Porém, nada como os invisíveis mecanismos do mercado – que podem assumir nomes diferentes - para mostrar e fornecer os upgrades necessários ao nosso crescimento pessoal e profissional. E foi assim que, depois de um recorde na carreira: sete anos em uma mesma agência, saí por conta de uma reorientação estratégica, com os tradicionais agradecimentos e promessas de portas sempre abertas.

 Back to LinkedIn.

Foi o meu post no Facebook, em letras grandes, não naqueles quadrados coloridos, porque não os achei suficientemente solenes para a ocasião. Obtive likes solidários e emojis de apoio, e foi uma forma de sinalizar minha posição de maneira clara e sem muito drama.

Mãos à obra: acessei meu perfil com a pré-histórica conta do Hotmail e comecei a atualizar as informações. Fiz um texto de apresentação (que acho dá para melhorar), anexei um Resume, citei premiações. Até coloquei um fundo personalizado. Tudo preenchido, recebi o feedback da ferramenta: Seu perfil ficou ótimo - isso me deixou feliz como receber elogio de professora na lição de casa.

Faltava dar aquele ajuste fino, começando pelo Título profissional, que aparece logo abaixo do nome. Afinal, depois de experiências em quase todas as áreas e formatos de agências, precisava encontrar uma descrição mais completa e, ao mesmo tempo, elegante, persuasiva e verdadeira.

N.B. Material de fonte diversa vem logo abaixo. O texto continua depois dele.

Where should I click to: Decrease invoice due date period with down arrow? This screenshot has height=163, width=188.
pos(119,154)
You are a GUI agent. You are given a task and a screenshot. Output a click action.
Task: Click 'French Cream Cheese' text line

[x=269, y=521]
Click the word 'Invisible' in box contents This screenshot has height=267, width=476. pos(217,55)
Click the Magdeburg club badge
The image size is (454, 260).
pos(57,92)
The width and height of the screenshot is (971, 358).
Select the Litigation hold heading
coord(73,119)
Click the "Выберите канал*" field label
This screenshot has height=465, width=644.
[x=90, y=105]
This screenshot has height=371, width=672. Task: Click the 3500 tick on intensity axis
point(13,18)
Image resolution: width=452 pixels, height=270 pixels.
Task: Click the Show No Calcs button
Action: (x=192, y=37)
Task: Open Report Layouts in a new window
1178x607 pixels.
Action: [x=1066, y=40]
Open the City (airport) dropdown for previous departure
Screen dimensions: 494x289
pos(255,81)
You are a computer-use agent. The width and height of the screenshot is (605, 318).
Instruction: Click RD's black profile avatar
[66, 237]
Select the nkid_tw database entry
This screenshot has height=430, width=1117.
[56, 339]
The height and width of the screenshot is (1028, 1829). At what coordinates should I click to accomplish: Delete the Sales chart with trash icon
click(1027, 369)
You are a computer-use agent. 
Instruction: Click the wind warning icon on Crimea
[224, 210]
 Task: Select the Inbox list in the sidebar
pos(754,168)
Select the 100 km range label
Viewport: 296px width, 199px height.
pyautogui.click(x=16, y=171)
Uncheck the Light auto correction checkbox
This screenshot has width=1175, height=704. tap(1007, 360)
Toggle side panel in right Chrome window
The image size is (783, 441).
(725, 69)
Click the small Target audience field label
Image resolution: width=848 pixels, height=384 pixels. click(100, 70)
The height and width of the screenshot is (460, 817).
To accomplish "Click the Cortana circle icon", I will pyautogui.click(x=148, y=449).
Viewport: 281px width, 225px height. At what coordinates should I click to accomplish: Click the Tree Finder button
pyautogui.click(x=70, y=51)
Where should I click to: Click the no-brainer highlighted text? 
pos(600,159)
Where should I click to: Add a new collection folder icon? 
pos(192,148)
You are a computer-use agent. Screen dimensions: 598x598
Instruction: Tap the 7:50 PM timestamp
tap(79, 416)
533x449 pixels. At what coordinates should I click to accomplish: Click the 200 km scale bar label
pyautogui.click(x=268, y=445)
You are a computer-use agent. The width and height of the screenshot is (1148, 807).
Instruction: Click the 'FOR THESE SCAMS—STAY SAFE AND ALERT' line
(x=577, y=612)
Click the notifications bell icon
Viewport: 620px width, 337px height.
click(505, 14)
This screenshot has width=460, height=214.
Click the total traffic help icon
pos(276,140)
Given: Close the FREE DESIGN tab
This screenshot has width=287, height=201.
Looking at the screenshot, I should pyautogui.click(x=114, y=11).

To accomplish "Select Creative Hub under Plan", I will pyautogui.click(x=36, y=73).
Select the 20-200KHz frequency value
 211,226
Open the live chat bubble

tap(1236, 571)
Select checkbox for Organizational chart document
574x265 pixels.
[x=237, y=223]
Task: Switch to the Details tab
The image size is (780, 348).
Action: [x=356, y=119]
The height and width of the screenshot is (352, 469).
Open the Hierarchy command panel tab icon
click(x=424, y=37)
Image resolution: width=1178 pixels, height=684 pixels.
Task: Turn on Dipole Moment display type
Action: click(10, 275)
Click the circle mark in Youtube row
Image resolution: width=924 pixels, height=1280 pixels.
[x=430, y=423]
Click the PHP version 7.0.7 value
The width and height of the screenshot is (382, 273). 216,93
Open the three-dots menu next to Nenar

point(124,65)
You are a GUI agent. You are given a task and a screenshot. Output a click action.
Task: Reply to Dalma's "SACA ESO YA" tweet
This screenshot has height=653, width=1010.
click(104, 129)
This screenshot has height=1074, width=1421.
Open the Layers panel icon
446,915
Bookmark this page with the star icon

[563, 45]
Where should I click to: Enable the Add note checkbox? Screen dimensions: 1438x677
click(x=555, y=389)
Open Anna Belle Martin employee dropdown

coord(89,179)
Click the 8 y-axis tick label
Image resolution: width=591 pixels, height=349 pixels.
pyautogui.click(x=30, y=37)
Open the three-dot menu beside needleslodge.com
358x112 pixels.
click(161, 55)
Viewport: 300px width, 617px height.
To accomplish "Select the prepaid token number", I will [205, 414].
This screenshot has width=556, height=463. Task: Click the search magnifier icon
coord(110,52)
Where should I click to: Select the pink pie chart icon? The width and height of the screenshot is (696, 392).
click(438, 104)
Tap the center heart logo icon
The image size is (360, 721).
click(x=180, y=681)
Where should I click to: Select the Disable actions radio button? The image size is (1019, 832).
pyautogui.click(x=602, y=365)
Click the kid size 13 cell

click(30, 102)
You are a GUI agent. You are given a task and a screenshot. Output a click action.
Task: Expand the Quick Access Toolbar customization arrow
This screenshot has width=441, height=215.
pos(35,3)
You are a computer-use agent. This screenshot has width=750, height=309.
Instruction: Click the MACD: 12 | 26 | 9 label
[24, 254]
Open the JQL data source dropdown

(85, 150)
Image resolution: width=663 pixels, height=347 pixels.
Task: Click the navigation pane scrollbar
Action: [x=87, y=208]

Foi aí, procurando referências na web, que percebi que os profissionais da área, talvez inspirados nos primos cool de tecnologia, estão construindo um universo de significados que beira à esquizofrenia. Fui encontrando pelo caminho: creative, strategy, innovation, director, consultant, inspiring, storyteller, thinker, samurai, hunter, insight, freak, guru, specialist. Tudo isso combinado de diversas maneiras, às vezes, formando descrições delirantes, como: “Insight Guru and Inspiring Consultant Chief”.

Diante disso, resisti à tentação de escrever:  “LSD Lysergic Solution Designer” e, sem querer parecer radicalmente old school, simplifiquei: Redator, anotei – depois penso em algo mais contemporâneo.